Sankore University in Timbuktu, Mali. Is one of the world’s oldest universities & center of today’s education

Sankore University in Timbuktu, Mali. Is one of the world’s oldest universities & center of today’s education

With relation to the world history, the connection to one of the richest kings that has ever lived is a product of Mali’s wealth. King Mansa Musa from Mali is the richest man who ever lived. Mali has one of the world’s oldest known universities.

Its literary impact was so wide which included many academic studies documenting African and Southern European history, mathematics, law, religion, and medicine.

Manuscripts were also written that account for the daily movement of the stars, and also for daily illnesses like malaria and menstrual pain cures.

The common argument that Africa had no education and that white European settlers entered to civilize Africa was weak after the facts had been revealed.

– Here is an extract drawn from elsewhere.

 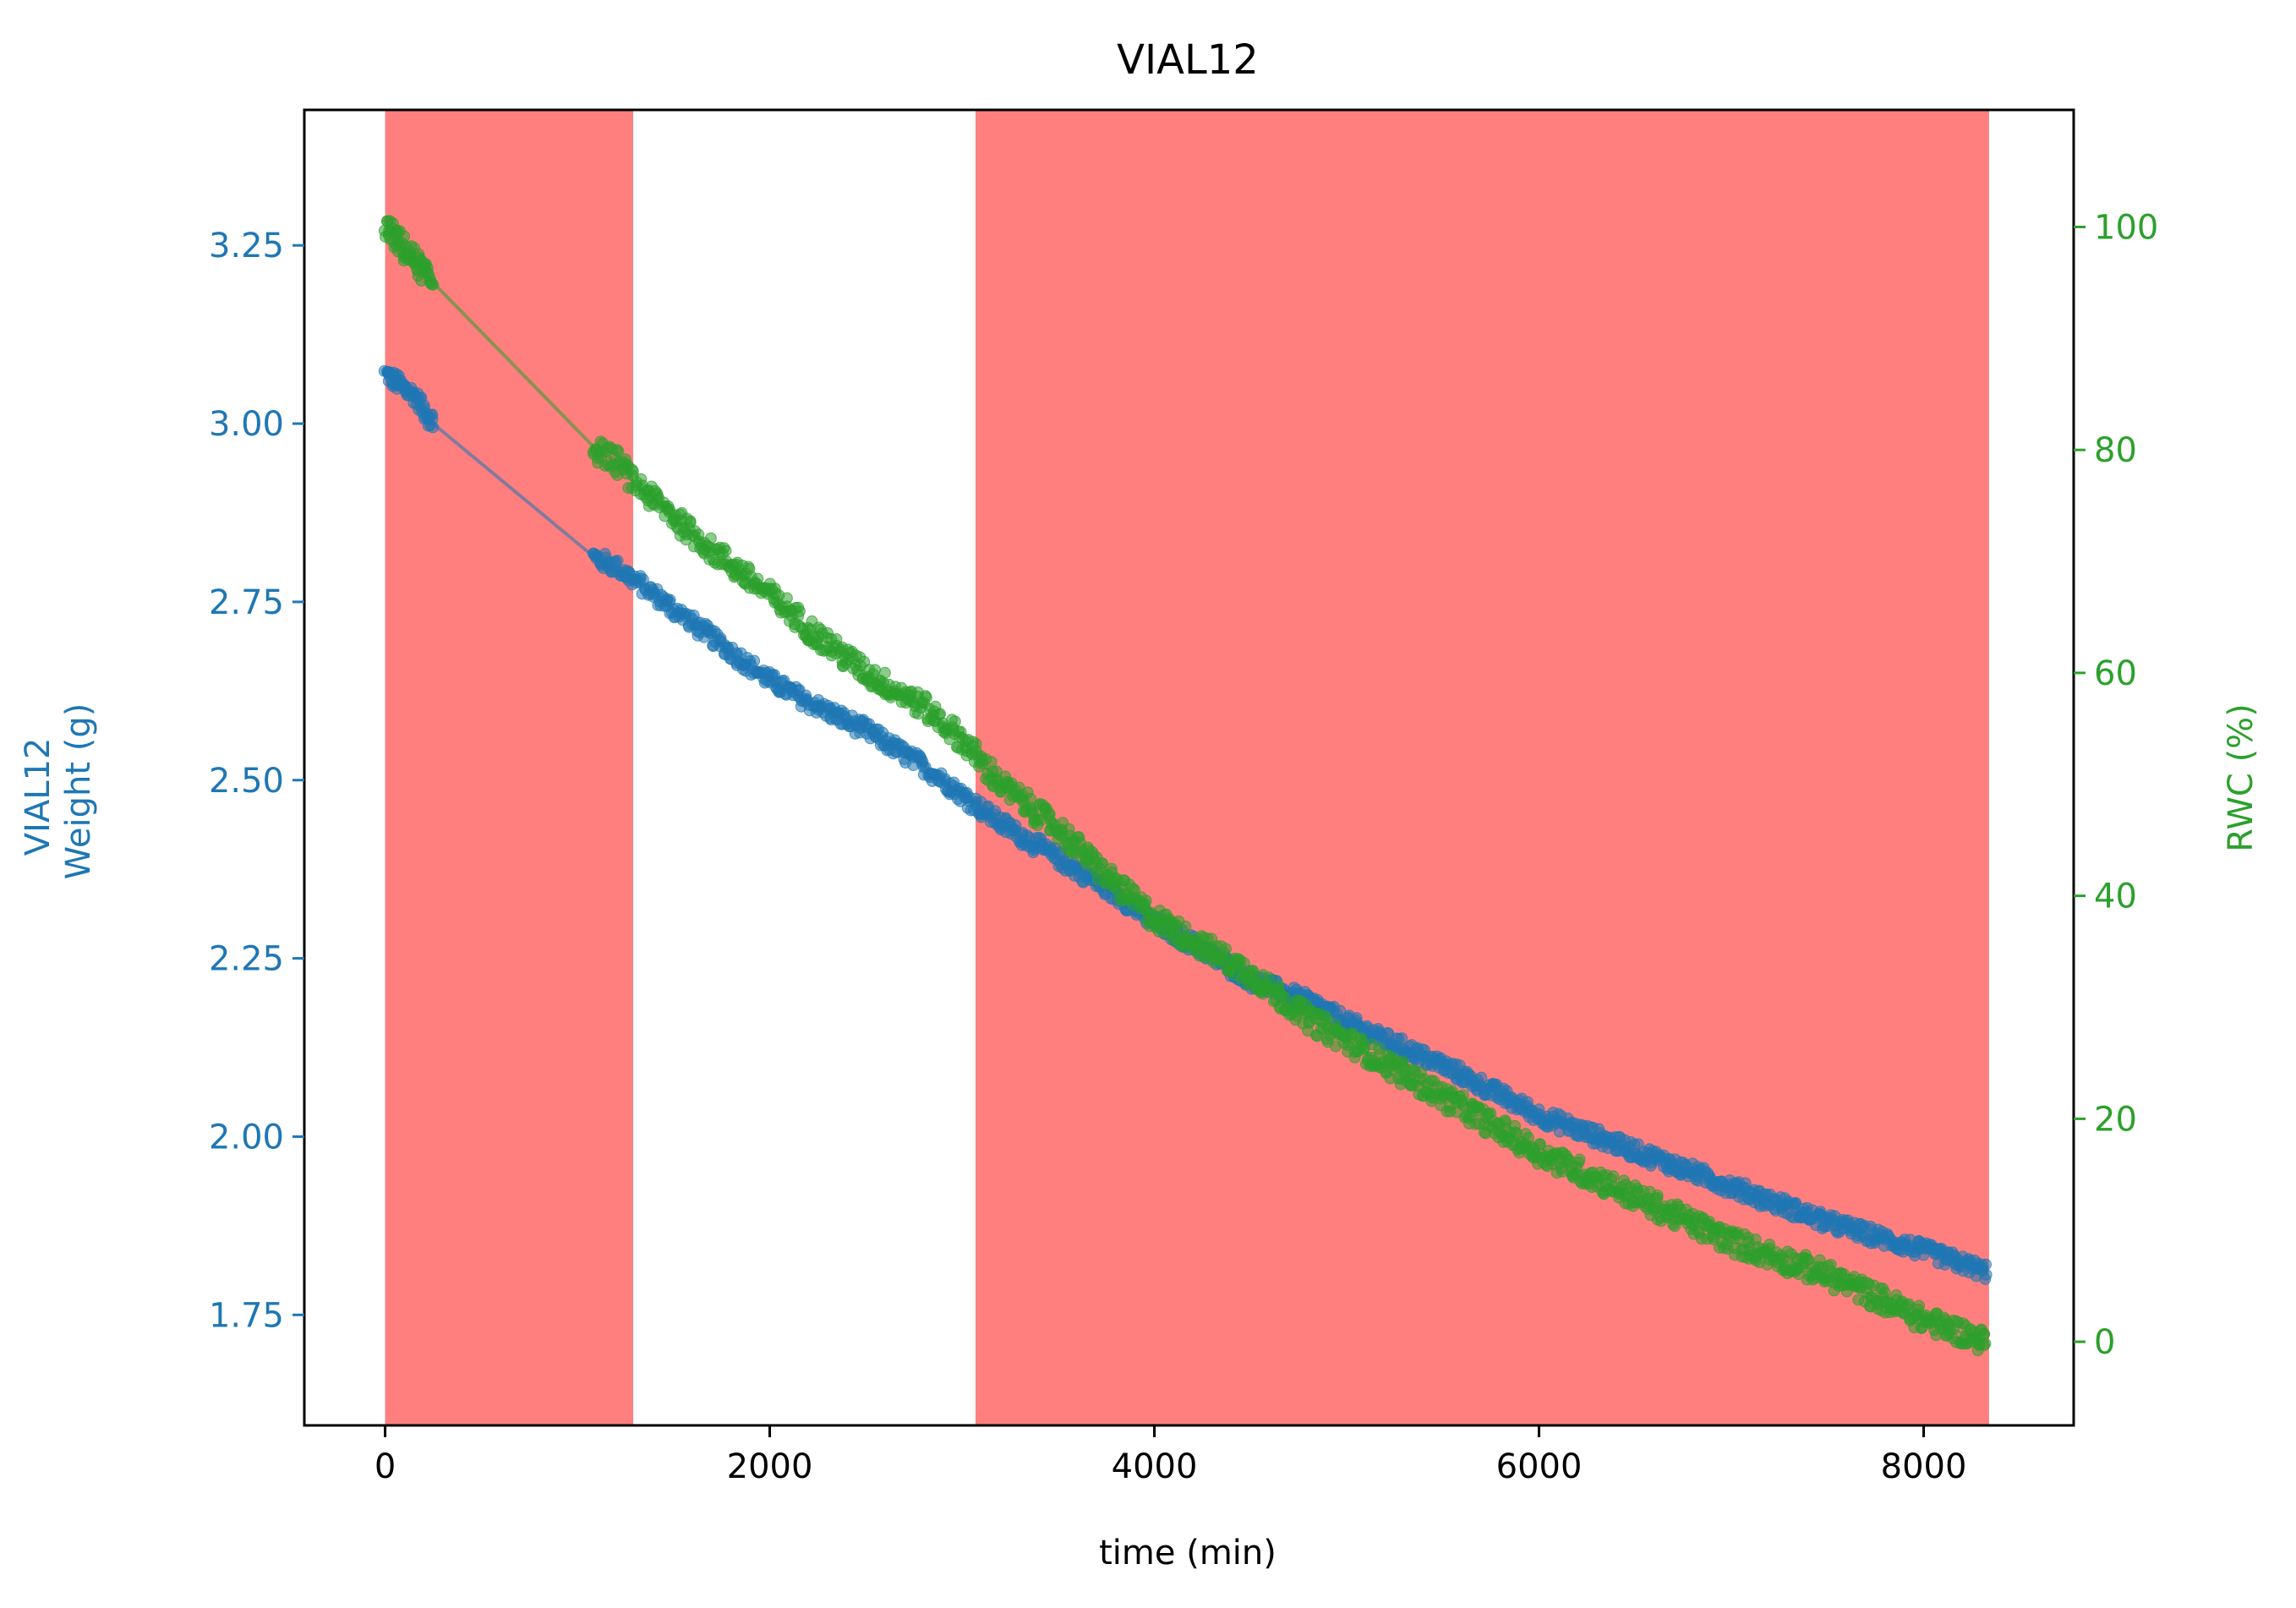 I want to click on y-right-tick-label: 60, so click(x=2116, y=673).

It is in fact vivid, that the world has provided much of the education and learning we have today from the main learning institutions in Africa.

Students from all around the world were taught in Timbuktu and got an education of which about 700,000 old manuscripts were put in the university and they fully embraced almost every part of knowledge world has ever known. The speaker stated in a documentary about the University that the manuscripts were sent for study to France.

This was then revealed that in the university in two years, the mathematics of the manuscript was studied. That is what was taught earlier in the 16th century, in Sankore.

Their astronomers had not used the usual European leap into a solar system based on the sun. They then start to grow well ahead in mathematics of calendar writing allowing decisive strides in trigonometry. Six hundred years ago the writings were very informative on astronomical phenomena.

Scholars are currently uncertain about what these early scientists learned about chemistry, medicine, botany and climatology in an attempt to transcribe this storehouse of literary knowledge.

A third of young British in a recent survey thought Timbuktu was not really a real place, let alone a large old learning center. The spot was both phenomenal and mystical.

Now history reveals to the world to know that Africa was/is everything. Those who describe Africa in a primitive and negative light are envious, notwithstanding, covetous and detestable.